Reste pour Biltgen la nécessité d’insister, au-delà de la dimension luxembourgeoise de l’affaire, sur la question de l’ordre public social national afin que l’Europe sociale soit préservée et puisse avancer. Les paragraphes 1 et 10 de l’article 3 de la directive "détachement" ont été selon lui mis à mal par l’interprétation des juges. D’où son plan d’action qui se décline en trois volets :
Pour John Monks, il est clair que la question des travailleurs détachés doit être prise en considération par une Commission qui vient de voir qu’il est nécessaire d’avancer un agenda social.
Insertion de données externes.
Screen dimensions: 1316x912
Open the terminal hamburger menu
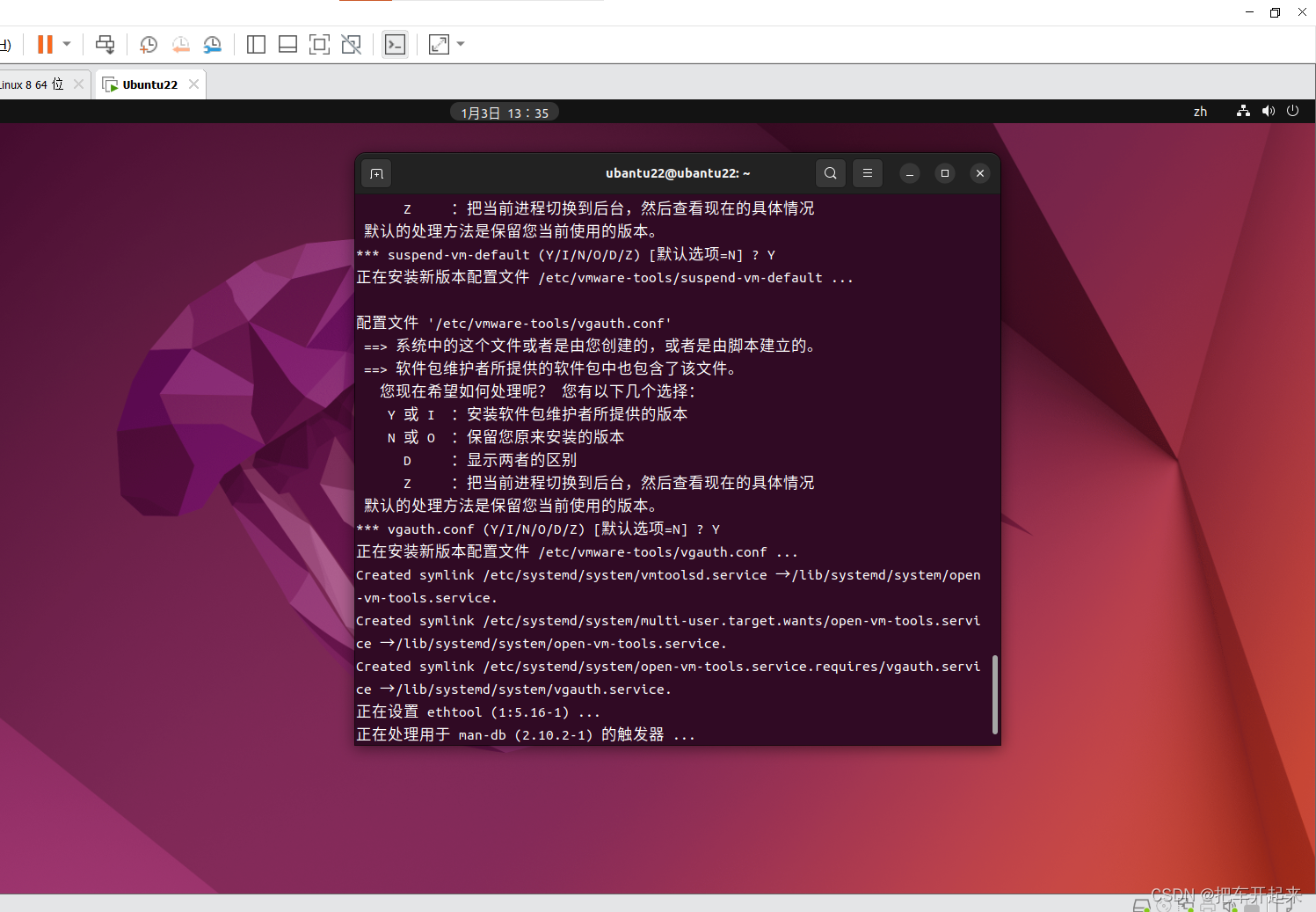click(867, 172)
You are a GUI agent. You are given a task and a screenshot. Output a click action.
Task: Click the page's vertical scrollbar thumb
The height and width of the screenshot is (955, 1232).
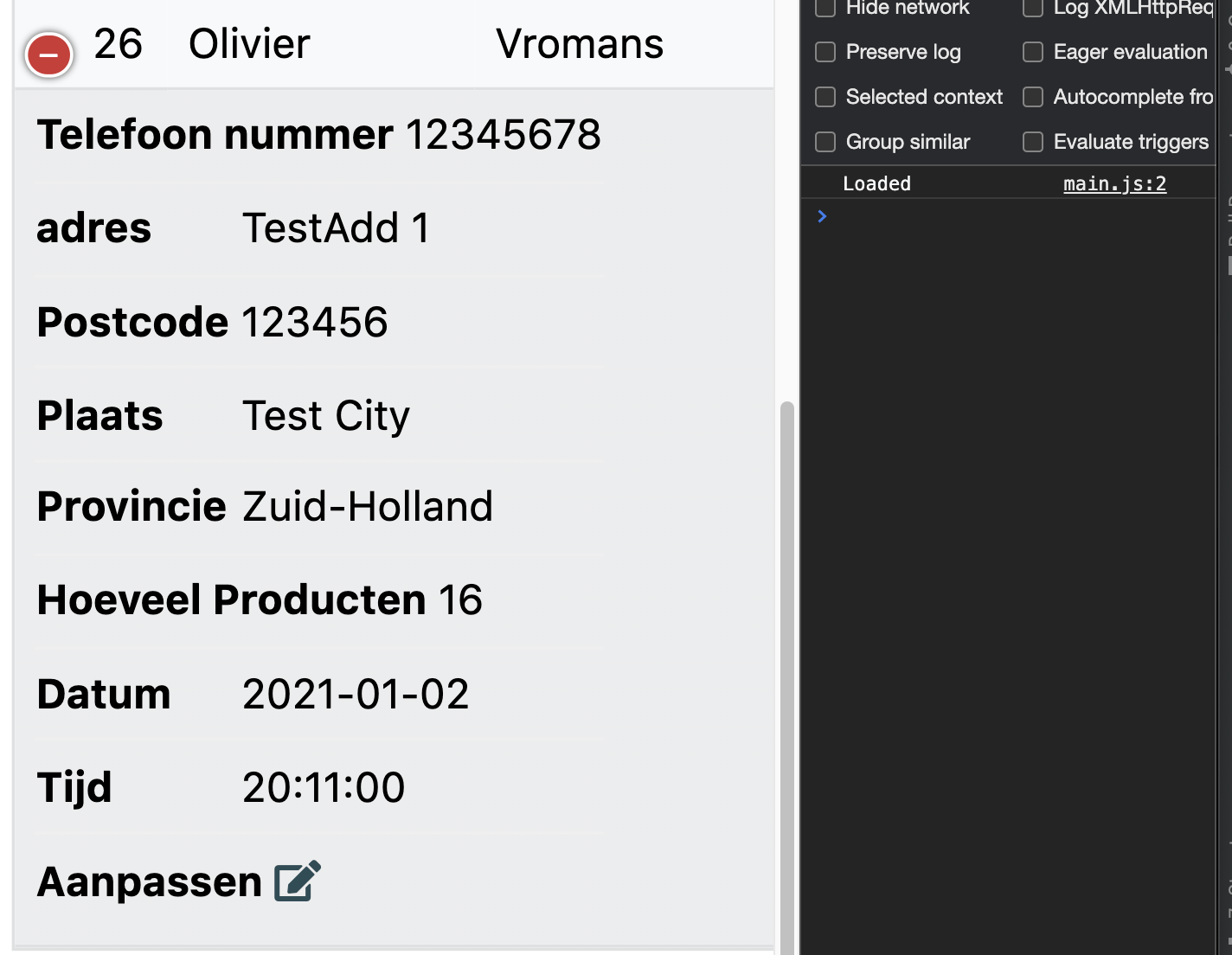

Le risque est actuellement grand que les syndicats se tournent contre une Europe qu’ils ne jugent pas assez sociale. D’autre part, des fausses nouvelles comme celle que les Européens devront, si la directive "temps de travail" est adoptée, travailler 60 heures, tombent sur un terrain fertile et sont de plus en plus répercutées comme authentiques. Dans certains pays, comme le Royaume Uni, les syndicats reprendront ce type de fausses nouvelles pour attiser l’euroscepticisme. Pour Monks, il est vrai que l’image d’une Europe qui est plutôt faite pour le capital, les investisseurs et les entreprises que pour les travailleurs se renforce et que l’adhésion au projet européen est de plus en plus difficile à faire passer.
"La Commission européenne a été très imprudente", a ajouté le secrétaire général de la CES, d’autant plus "qu’il n’y a pas eu de plaintes contre le Luxembourg pour sa façon d’avoir transposé la directive 'détachement'". D’autres pays comme la France et la Belgique semblent être selon Monks les prochains à être dans le collimateur de la Commission pour leur politique sociale. "Nous sommes entrés dans une période dangereuse. L’impact politique de ces arrêts est grave."
Tout à fait d’accord avec l’analyse de Monks, François Biltgen a fait part de son analyse que "la Commission avait cherché à mener un cas-modèle devant la CJCE. Maintenant la Commission nous critique pour ne pas avoir cherché une solution avant qu’un arrêt ne soit prononcé. Mais je pense qu’elle n’aurait jamais été satisfaite par les solutions que nous aurions pu présenter, et c’est pour cela qu’elle a eu besoin d’un cas-modèle devant la CJCE."
Comment s’en sortir ? Pour François Biltgen, "il faut un message politique fort". Ce ne pourra pas selon lui être sous forme d’un protocole social additionnel au traité européen. Angela Merkel et Jean-Claude Juncker s’y sont essayé et n’ont pas réussi. Il ne faut pas non plus rouvrir la directive "détachement", car ce serait ouvrir la boîte de Pandore. Ce sera donc difficile, mais il faudra passer par une coordination des pays qui veulent plus d’Europe sociale. Plusieurs pays sont intéressés et la réunion de Chantilly sera un début.